Find every line of the data below that has "computer" in it. Reply with the number only.

(Records excerpted from a collection)
*** Block opens ***

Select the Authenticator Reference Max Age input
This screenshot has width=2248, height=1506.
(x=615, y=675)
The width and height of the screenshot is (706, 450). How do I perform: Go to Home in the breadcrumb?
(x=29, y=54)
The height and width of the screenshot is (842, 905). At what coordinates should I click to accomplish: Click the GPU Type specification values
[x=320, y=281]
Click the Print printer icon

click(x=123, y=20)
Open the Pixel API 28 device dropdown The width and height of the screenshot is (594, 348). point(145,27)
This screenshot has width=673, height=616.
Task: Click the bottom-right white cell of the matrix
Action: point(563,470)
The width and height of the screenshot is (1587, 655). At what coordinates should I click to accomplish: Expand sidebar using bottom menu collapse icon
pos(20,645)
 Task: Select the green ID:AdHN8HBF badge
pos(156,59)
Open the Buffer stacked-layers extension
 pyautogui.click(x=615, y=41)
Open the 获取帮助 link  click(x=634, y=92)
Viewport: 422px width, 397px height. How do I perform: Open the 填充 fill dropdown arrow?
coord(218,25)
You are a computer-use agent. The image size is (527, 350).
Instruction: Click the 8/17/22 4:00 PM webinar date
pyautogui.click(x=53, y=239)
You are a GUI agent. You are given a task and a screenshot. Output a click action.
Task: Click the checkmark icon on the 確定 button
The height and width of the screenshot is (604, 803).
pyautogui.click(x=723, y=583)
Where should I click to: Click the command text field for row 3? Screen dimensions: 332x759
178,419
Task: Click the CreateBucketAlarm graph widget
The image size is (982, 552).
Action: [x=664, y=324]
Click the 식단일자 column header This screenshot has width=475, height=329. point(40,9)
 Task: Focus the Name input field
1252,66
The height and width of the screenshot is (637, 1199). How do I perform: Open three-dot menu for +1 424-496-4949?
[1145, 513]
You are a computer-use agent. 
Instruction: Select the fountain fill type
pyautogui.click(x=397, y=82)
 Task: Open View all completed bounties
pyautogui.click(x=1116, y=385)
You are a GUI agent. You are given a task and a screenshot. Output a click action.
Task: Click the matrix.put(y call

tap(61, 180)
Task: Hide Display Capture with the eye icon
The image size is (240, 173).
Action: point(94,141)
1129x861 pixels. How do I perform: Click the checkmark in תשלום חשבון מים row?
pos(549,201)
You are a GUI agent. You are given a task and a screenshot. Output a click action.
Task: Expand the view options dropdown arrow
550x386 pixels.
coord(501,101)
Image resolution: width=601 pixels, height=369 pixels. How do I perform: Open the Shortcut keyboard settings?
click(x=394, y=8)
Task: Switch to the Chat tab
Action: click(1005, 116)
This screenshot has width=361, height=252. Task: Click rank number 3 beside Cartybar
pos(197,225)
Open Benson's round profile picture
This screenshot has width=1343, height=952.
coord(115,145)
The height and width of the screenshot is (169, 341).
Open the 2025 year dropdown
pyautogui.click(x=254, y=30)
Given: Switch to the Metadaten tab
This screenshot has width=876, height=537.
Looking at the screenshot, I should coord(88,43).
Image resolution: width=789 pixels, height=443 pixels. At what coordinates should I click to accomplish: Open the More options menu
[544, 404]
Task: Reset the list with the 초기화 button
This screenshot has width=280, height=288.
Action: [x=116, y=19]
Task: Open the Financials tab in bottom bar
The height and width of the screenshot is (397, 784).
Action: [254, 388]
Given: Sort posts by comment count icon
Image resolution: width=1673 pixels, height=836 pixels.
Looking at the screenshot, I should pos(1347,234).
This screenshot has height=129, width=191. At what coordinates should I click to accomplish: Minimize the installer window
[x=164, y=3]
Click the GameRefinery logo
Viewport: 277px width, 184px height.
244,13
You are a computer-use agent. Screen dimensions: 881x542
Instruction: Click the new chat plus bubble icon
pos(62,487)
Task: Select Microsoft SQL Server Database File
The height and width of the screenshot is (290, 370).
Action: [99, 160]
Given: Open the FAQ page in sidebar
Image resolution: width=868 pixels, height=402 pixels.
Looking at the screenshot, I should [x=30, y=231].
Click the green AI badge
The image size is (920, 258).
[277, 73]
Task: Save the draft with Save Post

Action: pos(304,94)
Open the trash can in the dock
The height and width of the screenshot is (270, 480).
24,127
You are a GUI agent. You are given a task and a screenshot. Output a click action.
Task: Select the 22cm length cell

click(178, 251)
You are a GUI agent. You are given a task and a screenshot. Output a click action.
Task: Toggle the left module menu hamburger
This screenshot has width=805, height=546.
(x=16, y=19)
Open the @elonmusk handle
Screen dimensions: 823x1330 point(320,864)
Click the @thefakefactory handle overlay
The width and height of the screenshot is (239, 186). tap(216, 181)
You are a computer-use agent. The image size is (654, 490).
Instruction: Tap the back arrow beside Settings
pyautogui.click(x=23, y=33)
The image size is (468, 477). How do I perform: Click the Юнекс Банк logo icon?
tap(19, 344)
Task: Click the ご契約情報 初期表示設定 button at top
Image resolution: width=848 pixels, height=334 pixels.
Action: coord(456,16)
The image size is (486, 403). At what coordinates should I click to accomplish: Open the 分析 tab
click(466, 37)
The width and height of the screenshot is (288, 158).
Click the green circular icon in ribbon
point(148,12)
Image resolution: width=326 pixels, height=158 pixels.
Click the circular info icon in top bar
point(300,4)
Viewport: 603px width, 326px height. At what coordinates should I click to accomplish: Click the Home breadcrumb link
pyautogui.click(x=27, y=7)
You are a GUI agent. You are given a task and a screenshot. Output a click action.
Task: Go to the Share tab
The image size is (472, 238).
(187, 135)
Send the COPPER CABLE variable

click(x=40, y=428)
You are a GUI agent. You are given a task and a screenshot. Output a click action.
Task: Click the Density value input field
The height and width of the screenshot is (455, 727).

*** Block closes ***

[Output of the exercise]
4